In Norse mythology, Hœnir (also Hǿnir; modern Icelandic Hænir, modern Swedish Höner) is one of the Æsir. He is mentioned in Vǫluspá as one of the three gods (along with Odin and Lóðurr) that created the first humans.

==Attestations==
In Völuspá, at the creation of the first human beings, Ask and Embla, Hœnir and Lóðurr help Odin. According to the Prose Edda, Hœnir is said to have given reason to man.

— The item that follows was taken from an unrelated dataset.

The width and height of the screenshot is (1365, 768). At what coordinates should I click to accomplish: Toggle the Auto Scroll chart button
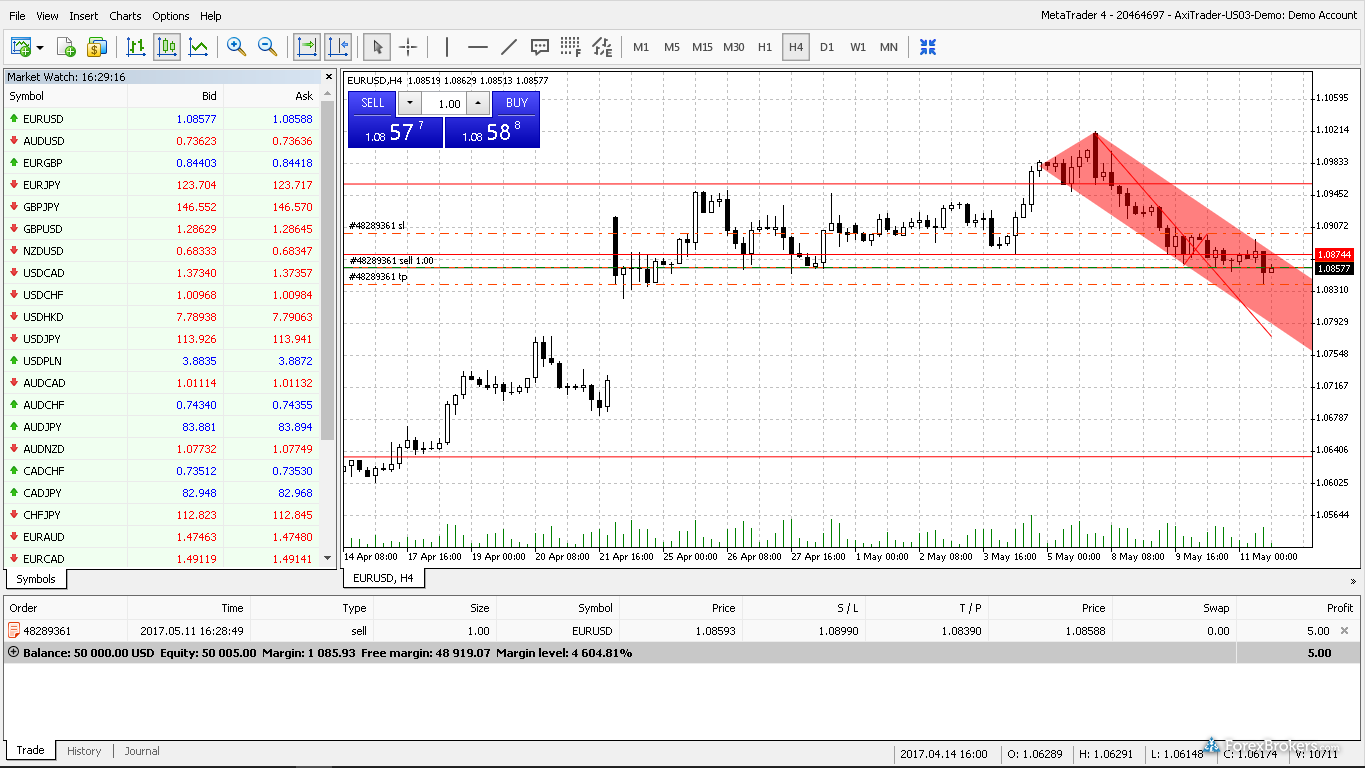click(x=306, y=47)
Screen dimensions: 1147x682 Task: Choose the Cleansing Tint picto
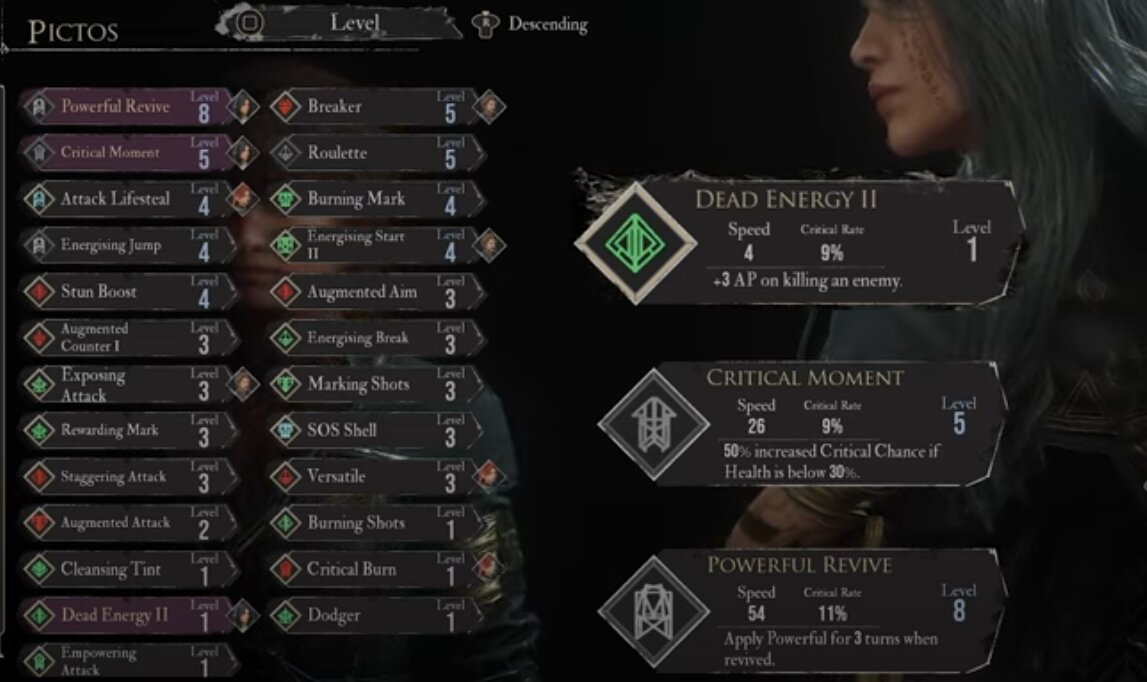pyautogui.click(x=128, y=569)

In Gylfaginning, Vili and Vé are mentioned instead. As Snorri Sturluson knew Völuspá, it is possible that Hœnir was another name for Vili. Also according to Völuspá, Hœnir was one of the few gods that would survive Ragnarök. In Ynglinga saga, along with Mímir, he went to the Vanir as a hostage to seal a truce after the Æsir-Vanir War. Upon arrival in Vanaheim, Hœnir, described here as large, handsome, and thought of by the vanir well-suited to be a chief, was immediately made chief. There, Hœnir was indecisive and relied on Mímir for all of his decisions, grunting noncommital answers when Mímir was absent.

Hœnir also has a minor role in Haustlöng and Reginsmál.

In the medieval Faroese ballad Lokka táttur, Hœnir protects a farmer's boy through summoning seven swans.

==Theories==
According to Viktor Rydberg and other scholars, such as Gudbrand Vigfusson, the epithets langifótr 'Long-legs' and aurkonungr 'mud-king', together with the Greek cognate κύκνος 'swan' and Sanskrit शकुन (śakuna) 'bird of omen', suggest that Hœnir was connected with the stork. This seems to be supported by Hœnir's connection with the European folkloric legend of the stork delivering babies to their parents, and his role in the medieval folktale Loka Táttur, which further confirms his association with birds.

==Sources==
- Viktor Rydberg 1886, Undersökningar i germanisk mythologi, first part.